Namun, Spectra tidak ingin hanya menunggu. Ia dan kelompoknya mulai mencari petunjuk di pasar gelap Zephyronia, tempat di mana informasi sering diperjualbelikan. Setelah beberapa jam, mereka berhasil mendapatkan informasi bahwa Elina dibawa ke sebuah pulau kecil di luar kota.
“Pulau itu adalah tempat persembunyian bagi para pedagang budak,” kata seorang informan. “Mereka mungkin berencana menjualnya.”

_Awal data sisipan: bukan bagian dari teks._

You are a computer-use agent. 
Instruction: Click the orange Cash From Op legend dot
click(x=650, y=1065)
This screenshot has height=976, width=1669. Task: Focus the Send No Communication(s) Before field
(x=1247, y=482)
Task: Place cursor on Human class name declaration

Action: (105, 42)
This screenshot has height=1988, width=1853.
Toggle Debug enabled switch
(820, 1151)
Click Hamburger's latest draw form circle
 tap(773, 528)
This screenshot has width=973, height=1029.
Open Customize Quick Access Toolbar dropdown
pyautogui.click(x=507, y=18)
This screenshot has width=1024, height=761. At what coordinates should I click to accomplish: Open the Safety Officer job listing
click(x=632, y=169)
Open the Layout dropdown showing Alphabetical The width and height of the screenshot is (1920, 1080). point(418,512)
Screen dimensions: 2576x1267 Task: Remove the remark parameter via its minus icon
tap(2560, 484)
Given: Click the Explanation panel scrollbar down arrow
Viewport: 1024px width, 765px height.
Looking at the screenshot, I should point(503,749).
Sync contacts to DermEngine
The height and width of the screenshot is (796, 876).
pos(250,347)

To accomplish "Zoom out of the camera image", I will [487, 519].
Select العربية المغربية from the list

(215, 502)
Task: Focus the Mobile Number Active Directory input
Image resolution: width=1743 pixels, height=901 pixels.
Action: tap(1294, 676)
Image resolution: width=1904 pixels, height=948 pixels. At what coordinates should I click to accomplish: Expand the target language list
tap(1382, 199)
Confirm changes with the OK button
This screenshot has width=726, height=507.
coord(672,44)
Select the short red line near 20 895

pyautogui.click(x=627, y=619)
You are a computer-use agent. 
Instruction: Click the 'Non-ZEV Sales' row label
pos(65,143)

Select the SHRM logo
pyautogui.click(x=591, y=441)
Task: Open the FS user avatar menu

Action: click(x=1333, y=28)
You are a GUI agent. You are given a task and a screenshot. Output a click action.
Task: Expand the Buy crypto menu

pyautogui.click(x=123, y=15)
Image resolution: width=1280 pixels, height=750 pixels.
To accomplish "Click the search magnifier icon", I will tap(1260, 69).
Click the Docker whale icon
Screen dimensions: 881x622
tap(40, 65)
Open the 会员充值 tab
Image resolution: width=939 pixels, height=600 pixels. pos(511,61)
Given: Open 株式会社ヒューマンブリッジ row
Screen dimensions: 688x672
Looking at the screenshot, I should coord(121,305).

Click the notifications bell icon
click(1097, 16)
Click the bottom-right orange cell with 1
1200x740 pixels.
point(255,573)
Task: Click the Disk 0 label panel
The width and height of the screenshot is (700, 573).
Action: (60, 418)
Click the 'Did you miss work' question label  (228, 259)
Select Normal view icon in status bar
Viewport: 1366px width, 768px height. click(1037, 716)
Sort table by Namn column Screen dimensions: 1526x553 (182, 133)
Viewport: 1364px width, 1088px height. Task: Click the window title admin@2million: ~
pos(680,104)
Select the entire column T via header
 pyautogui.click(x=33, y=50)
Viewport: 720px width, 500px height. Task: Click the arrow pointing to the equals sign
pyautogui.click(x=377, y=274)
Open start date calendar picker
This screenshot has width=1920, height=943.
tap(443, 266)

Mata Spectra menyala dengan kemarahan. “Kita akan berangkat ke sana sekarang.”
Mordain, yang mendengar rencana itu, menawarkan bantuan. “Aku akan menyediakan kapal dan beberapa prajuritku. Tapi berhati-hatilah, tempat itu dijaga ketat.”
Langit malam mulai dipenuhi bintang ketika Spectra dan kelompoknya berlayar menuju pulau persembunyian para perompak. Kapal kecil mereka bergerak perlahan, hanya ditemani suara ombak yang menghantam lambung. Ketegangan terasa di udara. Arkane berdiri di haluan, tatapannya tajam seperti elang yang mengawasi mangsanya. Celeste dan Sylvie duduk di dekat buritan, berbicara pelan di antara mereka. Spectra sendiri berdiri di tengah, matanya tak lepas dari garis pantai yang mulai terlihat di kejauhan.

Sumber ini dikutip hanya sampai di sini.